Do this:
Rewrite the data below with "Services" replaced by "Accounts", leaving everything else unchanged.

──────

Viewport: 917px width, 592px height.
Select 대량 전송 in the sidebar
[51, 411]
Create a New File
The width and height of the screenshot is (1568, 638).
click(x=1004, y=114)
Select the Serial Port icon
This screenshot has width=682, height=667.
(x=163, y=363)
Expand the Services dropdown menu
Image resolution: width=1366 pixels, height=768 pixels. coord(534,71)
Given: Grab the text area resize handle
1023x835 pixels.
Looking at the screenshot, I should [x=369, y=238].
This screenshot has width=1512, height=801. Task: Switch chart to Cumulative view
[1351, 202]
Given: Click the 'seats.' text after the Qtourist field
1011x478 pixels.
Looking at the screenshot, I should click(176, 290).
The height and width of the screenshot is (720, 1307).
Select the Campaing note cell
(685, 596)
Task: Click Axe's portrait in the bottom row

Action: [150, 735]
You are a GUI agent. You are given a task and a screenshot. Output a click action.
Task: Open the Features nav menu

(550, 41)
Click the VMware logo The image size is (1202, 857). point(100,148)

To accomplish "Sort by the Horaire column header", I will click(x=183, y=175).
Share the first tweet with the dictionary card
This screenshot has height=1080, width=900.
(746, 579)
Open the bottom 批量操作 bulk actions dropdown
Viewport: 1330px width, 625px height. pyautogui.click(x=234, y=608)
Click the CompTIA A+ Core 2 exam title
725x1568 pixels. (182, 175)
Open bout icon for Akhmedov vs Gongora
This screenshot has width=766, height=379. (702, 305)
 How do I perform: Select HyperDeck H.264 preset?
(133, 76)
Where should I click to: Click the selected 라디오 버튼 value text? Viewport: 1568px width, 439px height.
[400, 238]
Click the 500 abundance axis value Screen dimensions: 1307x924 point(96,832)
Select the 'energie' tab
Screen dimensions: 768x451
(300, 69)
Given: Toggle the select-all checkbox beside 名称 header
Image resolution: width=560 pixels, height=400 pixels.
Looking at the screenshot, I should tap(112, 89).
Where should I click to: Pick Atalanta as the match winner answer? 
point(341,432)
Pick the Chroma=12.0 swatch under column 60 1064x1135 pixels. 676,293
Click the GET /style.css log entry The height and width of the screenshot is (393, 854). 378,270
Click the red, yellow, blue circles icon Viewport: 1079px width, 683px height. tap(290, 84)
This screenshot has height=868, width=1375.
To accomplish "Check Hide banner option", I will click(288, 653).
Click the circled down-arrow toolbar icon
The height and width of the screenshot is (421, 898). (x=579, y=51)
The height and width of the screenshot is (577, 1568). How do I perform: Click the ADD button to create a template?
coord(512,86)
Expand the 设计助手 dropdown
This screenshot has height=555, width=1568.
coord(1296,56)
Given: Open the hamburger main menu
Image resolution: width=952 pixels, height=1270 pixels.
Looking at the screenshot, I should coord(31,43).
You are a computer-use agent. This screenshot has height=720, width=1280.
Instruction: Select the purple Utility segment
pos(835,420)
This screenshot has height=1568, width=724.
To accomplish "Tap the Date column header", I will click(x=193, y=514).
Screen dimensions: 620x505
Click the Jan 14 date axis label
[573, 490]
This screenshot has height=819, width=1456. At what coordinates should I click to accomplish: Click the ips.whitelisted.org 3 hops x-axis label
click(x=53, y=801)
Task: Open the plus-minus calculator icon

──────

Correct response:
Viewport: 917px width, 592px height.
Select 대량 전송 in the sidebar
[51, 411]
Create a New File
The width and height of the screenshot is (1568, 638).
click(x=1004, y=114)
Select the Serial Port icon
This screenshot has width=682, height=667.
(x=163, y=363)
Expand the Accounts dropdown menu
Image resolution: width=1366 pixels, height=768 pixels. coord(534,71)
Given: Grab the text area resize handle
1023x835 pixels.
Looking at the screenshot, I should [x=369, y=238].
This screenshot has width=1512, height=801. Task: Switch chart to Cumulative view
[1351, 202]
Given: Click the 'seats.' text after the Qtourist field
1011x478 pixels.
Looking at the screenshot, I should click(176, 290).
The height and width of the screenshot is (720, 1307).
Select the Campaing note cell
(685, 596)
Task: Click Axe's portrait in the bottom row

Action: [150, 735]
You are a GUI agent. You are given a task and a screenshot. Output a click action.
Task: Open the Features nav menu

(550, 41)
Click the VMware logo The image size is (1202, 857). point(100,148)

To accomplish "Sort by the Horaire column header", I will click(x=183, y=175).
Share the first tweet with the dictionary card
This screenshot has height=1080, width=900.
(746, 579)
Open the bottom 批量操作 bulk actions dropdown
Viewport: 1330px width, 625px height. pyautogui.click(x=234, y=608)
Click the CompTIA A+ Core 2 exam title
725x1568 pixels. (182, 175)
Open bout icon for Akhmedov vs Gongora
This screenshot has width=766, height=379. (702, 305)
 How do I perform: Select HyperDeck H.264 preset?
(133, 76)
Where should I click to: Click the selected 라디오 버튼 value text? Viewport: 1568px width, 439px height.
[400, 238]
Click the 500 abundance axis value Screen dimensions: 1307x924 point(96,832)
Select the 'energie' tab
Screen dimensions: 768x451
(300, 69)
Given: Toggle the select-all checkbox beside 名称 header
Image resolution: width=560 pixels, height=400 pixels.
Looking at the screenshot, I should tap(112, 89).
Where should I click to: Pick Atalanta as the match winner answer? 
point(341,432)
Pick the Chroma=12.0 swatch under column 60 1064x1135 pixels. 676,293
Click the GET /style.css log entry The height and width of the screenshot is (393, 854). 378,270
Click the red, yellow, blue circles icon Viewport: 1079px width, 683px height. tap(290, 84)
This screenshot has height=868, width=1375.
To accomplish "Check Hide banner option", I will click(288, 653).
Click the circled down-arrow toolbar icon
The height and width of the screenshot is (421, 898). (x=579, y=51)
The height and width of the screenshot is (577, 1568). How do I perform: Click the ADD button to create a template?
coord(512,86)
Expand the 设计助手 dropdown
This screenshot has height=555, width=1568.
coord(1296,56)
Given: Open the hamburger main menu
Image resolution: width=952 pixels, height=1270 pixels.
Looking at the screenshot, I should coord(31,43).
You are a computer-use agent. This screenshot has height=720, width=1280.
Instruction: Select the purple Utility segment
pos(835,420)
This screenshot has height=1568, width=724.
To accomplish "Tap the Date column header", I will click(x=193, y=514).
Screen dimensions: 620x505
Click the Jan 14 date axis label
[573, 490]
This screenshot has height=819, width=1456. At what coordinates should I click to accomplish: Click the ips.whitelisted.org 3 hops x-axis label
click(x=53, y=801)
Task: Open the plus-minus calculator icon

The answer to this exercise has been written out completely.